Campus visit by Mohsin Hamid, author of Exit West
7 p.m. Wednesday, April 11, at Miller Forum in Moyer Hall
British Pakistani novelist Mohsin Hamid will discuss his 2017 bestselling book Exit West. His other novels include Moth Smoke, The Reluctant Fundamentalist, How to Get Filthy Rich in Rising Asia and The Last White Man -- and a book of essays, Discontent and Its Civilizations. His writing has been translated into over forty languages, featured on bestseller lists, and adapted for the cinema.
Film Series
February 22, March 7 and March 28
Bending the Arc
7:30 p.m., Wednesday, February 22 at the Recital Hall in the Baker Center for the Arts
Introduced by Kathleen Bachynski, assistant professor of public health
Decades before they joined the fight against COVID-19, and long before they helped battle Ebola in West Africa, Dr. Paul Farmer, Dr. Jim Yong Kim, and Ophelia Dahl—all barely out of their teens at the time—began a movement that would change global health forever by co-founding Partners In Health. Bending the Arc tells their story. PIH’s revolutionary model of training community members as health workers and treating all people, with dignity and world-class medicine, has forever changed public health.
Kedi
7:30 p.m. Tuesday, March 7 in the Great Room in Seegers Union
Introduced by Brian Mello, professor of political science
Hundreds of thousands of cats roam the metropolis of Istanbul freely. For thousands of years they’ve wandered in and out of people’s lives, becoming an essential part of the communities that make the city so rich. Claiming no owners, these animals live between two worlds, neither wild nor tame–and they bring joy and purpose to those people they choose to adopt. In Istanbul, cats are the mirrors to the people, allowing them to reflect on their lives in ways nothing else could.
Sleep Dealer
7:30 p.m. Tuesday, March 28 in the Great Room at Seegers Union
Introduced by Amy Corbin, associate professor of media & communications and film studies
Sleep Dealer is a Sundance award-winning sci-fi thriller packed with stunning visuals and strong social and political themes. Memo Cruz (Luis Fernando Peña) is a young man in near-future Mexico. When his family is victim of a misguided drone attack he finds himself with no option but to head north, towards the U.S./Mexico border. But migrant workers cannot cross this new world border – it's been sealed off. Instead, Memo ends up in a strange digital factory in Mexico where he connects his body to a robot in America. Memo's search for a better future leads him to love, loss, and a confrontation with a mysterious figure from his past.
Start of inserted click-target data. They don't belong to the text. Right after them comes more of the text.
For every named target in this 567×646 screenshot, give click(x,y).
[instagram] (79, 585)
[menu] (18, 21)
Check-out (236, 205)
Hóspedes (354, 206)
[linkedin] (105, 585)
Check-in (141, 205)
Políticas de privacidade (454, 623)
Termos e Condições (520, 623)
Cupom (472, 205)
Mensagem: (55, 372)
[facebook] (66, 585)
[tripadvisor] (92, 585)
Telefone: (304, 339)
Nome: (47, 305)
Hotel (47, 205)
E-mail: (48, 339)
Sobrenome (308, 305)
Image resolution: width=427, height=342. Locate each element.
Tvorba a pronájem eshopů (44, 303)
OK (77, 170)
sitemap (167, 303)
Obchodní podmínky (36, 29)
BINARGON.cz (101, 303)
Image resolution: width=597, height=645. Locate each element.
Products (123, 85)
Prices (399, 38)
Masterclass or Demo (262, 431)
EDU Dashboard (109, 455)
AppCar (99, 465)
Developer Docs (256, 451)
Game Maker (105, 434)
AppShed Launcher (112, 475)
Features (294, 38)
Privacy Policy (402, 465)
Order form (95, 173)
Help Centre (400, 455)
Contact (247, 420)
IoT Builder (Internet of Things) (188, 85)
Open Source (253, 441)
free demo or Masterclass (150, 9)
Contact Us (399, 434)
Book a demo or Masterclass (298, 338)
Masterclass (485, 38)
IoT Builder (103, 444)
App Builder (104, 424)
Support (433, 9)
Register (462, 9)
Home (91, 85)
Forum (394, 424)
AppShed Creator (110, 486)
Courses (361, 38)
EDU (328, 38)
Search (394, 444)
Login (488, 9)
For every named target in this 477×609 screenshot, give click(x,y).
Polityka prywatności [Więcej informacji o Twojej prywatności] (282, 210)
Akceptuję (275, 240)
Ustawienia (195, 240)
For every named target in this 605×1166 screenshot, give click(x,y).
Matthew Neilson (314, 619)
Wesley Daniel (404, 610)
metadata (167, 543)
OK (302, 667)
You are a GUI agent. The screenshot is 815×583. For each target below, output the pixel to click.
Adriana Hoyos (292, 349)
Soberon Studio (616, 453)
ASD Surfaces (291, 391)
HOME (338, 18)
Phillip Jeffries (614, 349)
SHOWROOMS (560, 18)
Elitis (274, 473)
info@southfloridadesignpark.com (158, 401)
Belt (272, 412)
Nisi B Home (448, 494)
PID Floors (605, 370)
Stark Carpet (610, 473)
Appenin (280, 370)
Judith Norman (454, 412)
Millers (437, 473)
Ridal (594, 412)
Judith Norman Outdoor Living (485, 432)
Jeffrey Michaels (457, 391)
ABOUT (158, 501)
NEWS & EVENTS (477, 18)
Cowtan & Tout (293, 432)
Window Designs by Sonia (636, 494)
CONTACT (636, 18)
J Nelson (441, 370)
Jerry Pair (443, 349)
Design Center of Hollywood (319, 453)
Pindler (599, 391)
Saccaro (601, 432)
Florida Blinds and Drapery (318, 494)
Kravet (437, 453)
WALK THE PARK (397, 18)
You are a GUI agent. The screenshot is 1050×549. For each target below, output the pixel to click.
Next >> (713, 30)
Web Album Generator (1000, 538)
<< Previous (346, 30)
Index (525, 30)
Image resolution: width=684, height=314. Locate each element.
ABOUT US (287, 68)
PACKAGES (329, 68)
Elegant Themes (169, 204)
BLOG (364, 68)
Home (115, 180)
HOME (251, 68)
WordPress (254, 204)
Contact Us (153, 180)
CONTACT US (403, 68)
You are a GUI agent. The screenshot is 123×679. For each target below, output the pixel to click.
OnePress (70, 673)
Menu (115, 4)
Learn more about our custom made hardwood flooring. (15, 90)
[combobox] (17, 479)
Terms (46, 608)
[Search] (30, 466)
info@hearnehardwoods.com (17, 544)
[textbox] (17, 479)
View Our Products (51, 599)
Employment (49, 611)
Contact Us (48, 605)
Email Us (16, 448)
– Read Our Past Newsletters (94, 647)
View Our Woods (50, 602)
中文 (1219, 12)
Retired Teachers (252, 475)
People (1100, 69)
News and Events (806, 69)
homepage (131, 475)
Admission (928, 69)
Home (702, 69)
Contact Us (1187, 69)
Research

About the Muhlenberg College Center for Ethics
The Muhlenberg College Center for Ethics seeks to develop our capacities for ethical reflection, moral leadership and responsible action by engaging community members in scholarly dialogue, intellectual analysis and self-examination about contested ethical issues. Through thematic lectures and events, the Center for Ethics serves the teaching and study of the liberal arts at Muhlenberg College by providing opportunities for intensive conversation and thinking about the ethical dimensions of contemporary philosophical, political, economic, social, cultural and scientific issues. In service to its mission, the Center for Ethics hosts special events and programs, provides faculty development opportunities and provides support for student programming.